Extract the rows below word for word, from the line containing "This screenshot has width=953, height=715." through the line containing "Action: click(x=97, y=146)", including both of those lines.

▶ MATERIAL PROVIDED:
==*==
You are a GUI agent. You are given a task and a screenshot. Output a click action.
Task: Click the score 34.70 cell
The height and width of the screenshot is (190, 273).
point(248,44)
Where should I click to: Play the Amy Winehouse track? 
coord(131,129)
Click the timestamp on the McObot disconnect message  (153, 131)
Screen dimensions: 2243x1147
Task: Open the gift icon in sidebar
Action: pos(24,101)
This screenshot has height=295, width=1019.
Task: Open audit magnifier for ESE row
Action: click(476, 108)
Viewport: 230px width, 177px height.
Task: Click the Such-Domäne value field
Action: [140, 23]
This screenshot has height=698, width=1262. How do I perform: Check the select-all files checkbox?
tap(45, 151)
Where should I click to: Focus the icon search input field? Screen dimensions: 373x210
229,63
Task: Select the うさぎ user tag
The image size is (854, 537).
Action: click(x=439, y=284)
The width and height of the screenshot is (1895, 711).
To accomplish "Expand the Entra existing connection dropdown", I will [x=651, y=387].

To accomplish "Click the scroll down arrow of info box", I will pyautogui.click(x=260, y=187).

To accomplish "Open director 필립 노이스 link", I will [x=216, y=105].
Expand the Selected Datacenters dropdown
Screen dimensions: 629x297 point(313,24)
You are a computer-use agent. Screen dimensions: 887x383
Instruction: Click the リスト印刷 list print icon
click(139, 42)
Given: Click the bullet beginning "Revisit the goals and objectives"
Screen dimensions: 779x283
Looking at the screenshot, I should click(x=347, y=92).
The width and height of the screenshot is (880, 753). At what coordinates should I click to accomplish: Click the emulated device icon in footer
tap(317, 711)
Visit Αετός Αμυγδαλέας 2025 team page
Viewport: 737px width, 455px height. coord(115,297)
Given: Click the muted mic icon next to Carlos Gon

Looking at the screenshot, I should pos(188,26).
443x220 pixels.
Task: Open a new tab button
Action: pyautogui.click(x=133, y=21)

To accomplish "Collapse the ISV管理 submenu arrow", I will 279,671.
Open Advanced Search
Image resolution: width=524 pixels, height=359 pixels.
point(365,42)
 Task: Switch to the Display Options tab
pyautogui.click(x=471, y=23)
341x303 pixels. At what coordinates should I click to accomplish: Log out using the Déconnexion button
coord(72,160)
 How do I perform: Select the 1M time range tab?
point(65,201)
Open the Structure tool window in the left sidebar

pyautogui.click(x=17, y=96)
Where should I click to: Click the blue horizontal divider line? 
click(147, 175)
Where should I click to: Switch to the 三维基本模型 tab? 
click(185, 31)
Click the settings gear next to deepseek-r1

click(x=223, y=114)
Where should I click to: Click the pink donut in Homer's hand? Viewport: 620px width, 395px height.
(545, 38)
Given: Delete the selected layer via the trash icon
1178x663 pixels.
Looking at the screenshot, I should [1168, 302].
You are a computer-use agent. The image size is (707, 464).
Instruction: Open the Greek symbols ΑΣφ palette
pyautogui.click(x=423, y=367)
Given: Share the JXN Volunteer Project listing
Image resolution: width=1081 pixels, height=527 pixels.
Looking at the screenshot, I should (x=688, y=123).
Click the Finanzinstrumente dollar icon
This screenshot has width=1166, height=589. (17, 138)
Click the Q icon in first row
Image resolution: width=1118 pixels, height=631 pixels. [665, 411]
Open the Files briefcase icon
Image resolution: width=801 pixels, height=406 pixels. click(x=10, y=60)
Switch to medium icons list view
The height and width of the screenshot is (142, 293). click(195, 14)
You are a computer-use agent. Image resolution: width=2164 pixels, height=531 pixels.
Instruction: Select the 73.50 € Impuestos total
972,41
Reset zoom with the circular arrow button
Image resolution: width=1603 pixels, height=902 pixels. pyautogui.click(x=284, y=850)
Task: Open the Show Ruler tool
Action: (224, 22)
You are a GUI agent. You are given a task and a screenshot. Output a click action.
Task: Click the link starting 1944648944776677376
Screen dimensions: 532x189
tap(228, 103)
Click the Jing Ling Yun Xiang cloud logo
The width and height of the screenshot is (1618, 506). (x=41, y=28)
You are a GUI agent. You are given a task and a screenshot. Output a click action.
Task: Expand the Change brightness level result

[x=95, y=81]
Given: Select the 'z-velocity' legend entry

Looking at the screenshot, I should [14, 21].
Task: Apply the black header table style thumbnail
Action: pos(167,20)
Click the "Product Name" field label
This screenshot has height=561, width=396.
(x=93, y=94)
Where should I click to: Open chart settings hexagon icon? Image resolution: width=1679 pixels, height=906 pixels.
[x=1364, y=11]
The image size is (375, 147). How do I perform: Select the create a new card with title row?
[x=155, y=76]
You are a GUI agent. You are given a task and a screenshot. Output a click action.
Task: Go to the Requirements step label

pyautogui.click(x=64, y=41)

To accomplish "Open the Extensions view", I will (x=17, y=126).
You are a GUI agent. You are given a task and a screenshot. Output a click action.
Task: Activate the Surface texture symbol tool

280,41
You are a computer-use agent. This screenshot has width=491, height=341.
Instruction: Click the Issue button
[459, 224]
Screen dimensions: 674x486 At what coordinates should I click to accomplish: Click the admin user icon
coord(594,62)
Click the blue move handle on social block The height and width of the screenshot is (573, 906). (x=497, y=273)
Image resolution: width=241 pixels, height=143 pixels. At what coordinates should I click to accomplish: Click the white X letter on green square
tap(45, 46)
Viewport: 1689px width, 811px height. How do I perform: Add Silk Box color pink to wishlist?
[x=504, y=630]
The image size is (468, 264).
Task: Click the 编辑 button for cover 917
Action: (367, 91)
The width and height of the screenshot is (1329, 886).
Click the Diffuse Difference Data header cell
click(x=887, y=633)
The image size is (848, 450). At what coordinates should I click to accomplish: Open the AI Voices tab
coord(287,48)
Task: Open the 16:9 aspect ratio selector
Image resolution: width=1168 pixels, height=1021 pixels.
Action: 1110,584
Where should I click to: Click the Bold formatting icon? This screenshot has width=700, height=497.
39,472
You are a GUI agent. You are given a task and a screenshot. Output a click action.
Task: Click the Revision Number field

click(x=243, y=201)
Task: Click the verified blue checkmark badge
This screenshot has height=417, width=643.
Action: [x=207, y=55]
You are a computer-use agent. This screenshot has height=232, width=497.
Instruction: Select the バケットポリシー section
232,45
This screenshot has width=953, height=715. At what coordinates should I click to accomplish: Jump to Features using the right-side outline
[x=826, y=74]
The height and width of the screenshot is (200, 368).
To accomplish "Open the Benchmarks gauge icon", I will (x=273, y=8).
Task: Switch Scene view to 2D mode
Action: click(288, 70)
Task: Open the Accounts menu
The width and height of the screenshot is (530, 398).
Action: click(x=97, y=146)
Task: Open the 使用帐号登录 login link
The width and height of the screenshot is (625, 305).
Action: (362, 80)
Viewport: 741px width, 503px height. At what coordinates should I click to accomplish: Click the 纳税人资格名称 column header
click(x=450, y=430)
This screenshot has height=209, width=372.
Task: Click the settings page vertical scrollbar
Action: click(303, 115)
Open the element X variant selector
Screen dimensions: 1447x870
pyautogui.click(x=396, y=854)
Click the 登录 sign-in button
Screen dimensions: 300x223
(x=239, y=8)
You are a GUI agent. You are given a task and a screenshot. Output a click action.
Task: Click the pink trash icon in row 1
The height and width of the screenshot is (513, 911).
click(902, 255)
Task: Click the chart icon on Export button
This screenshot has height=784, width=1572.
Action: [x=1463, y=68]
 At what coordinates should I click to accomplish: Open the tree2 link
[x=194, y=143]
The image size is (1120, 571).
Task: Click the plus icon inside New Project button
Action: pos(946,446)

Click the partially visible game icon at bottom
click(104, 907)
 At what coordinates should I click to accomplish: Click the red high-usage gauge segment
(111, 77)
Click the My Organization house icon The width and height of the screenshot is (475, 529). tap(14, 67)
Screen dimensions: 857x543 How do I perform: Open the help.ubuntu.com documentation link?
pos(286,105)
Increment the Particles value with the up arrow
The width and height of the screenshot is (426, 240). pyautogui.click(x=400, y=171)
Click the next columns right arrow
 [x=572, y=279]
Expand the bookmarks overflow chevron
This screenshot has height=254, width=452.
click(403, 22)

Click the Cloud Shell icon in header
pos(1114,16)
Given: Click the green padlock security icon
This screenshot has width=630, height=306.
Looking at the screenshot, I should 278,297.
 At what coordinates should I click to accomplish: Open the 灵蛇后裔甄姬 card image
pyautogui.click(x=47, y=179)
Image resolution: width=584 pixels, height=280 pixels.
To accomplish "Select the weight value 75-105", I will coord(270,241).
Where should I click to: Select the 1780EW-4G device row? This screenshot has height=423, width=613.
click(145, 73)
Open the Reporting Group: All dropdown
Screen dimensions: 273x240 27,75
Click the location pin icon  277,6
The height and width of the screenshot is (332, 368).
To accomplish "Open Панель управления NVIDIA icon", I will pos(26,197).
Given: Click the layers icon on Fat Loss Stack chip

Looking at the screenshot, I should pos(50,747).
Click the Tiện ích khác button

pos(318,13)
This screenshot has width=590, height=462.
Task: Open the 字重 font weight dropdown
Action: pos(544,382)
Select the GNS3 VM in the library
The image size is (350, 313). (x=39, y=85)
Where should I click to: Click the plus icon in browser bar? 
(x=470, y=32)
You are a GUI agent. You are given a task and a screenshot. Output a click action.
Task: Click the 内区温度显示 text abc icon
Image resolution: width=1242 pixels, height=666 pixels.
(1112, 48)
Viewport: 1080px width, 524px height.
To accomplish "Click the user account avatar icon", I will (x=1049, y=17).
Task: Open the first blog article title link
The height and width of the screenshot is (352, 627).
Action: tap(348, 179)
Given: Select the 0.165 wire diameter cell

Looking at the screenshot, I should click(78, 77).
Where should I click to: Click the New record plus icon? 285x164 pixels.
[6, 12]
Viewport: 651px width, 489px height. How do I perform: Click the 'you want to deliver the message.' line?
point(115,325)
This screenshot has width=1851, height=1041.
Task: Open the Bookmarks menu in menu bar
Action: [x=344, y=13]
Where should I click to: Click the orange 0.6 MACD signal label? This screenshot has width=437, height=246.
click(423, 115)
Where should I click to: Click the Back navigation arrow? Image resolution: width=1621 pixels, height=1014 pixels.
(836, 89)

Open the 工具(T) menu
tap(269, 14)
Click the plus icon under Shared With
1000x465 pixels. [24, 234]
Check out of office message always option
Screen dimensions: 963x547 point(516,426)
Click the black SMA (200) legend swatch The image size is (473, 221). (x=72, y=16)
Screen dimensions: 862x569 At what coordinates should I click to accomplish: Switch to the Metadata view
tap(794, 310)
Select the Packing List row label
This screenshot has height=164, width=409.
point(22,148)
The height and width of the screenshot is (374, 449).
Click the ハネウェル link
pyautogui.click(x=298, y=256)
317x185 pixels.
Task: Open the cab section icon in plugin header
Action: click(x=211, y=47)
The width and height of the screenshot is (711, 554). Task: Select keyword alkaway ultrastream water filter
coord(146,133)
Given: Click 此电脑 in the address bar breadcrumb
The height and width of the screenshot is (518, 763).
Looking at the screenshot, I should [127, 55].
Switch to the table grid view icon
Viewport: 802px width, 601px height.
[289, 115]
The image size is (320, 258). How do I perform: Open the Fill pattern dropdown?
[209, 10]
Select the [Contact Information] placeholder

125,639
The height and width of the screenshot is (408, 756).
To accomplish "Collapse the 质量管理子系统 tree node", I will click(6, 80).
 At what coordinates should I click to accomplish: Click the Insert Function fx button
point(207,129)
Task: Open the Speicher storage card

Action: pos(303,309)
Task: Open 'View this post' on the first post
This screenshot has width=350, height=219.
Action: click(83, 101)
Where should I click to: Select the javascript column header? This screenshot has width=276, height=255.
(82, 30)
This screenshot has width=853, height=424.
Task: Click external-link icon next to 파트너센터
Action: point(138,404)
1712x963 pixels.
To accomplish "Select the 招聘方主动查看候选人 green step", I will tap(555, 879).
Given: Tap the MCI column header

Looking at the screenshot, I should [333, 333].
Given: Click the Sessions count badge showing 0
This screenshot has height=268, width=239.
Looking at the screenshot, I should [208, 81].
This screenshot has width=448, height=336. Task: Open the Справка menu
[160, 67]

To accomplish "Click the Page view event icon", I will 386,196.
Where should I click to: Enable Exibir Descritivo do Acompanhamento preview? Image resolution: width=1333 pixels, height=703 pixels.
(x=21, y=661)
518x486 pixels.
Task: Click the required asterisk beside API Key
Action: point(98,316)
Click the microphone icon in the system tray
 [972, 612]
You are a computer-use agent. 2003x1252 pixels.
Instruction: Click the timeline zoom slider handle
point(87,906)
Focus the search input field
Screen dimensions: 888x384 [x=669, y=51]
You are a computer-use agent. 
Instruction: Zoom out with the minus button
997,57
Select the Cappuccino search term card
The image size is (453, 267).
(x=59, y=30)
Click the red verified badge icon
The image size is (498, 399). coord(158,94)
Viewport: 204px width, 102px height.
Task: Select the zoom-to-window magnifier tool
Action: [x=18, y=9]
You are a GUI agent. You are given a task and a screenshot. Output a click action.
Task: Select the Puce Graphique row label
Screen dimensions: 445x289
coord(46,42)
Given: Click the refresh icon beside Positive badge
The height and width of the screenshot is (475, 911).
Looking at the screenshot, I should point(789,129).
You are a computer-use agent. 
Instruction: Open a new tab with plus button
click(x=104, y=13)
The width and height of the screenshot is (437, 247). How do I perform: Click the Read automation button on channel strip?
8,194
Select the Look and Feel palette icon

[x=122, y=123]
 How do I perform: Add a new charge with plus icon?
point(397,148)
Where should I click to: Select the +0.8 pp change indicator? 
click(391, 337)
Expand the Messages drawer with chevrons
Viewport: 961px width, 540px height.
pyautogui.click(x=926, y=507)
==*==
▶ TASK SOLUTION:
This screenshot has width=953, height=715. At what coordinates should I click to accomplish: Jump to Features using the right-side outline
[x=826, y=74]
The height and width of the screenshot is (200, 368).
To accomplish "Open the Benchmarks gauge icon", I will (x=273, y=8).
Task: Switch Scene view to 2D mode
Action: click(288, 70)
Task: Open the Accounts menu
The width and height of the screenshot is (530, 398).
Action: click(x=97, y=146)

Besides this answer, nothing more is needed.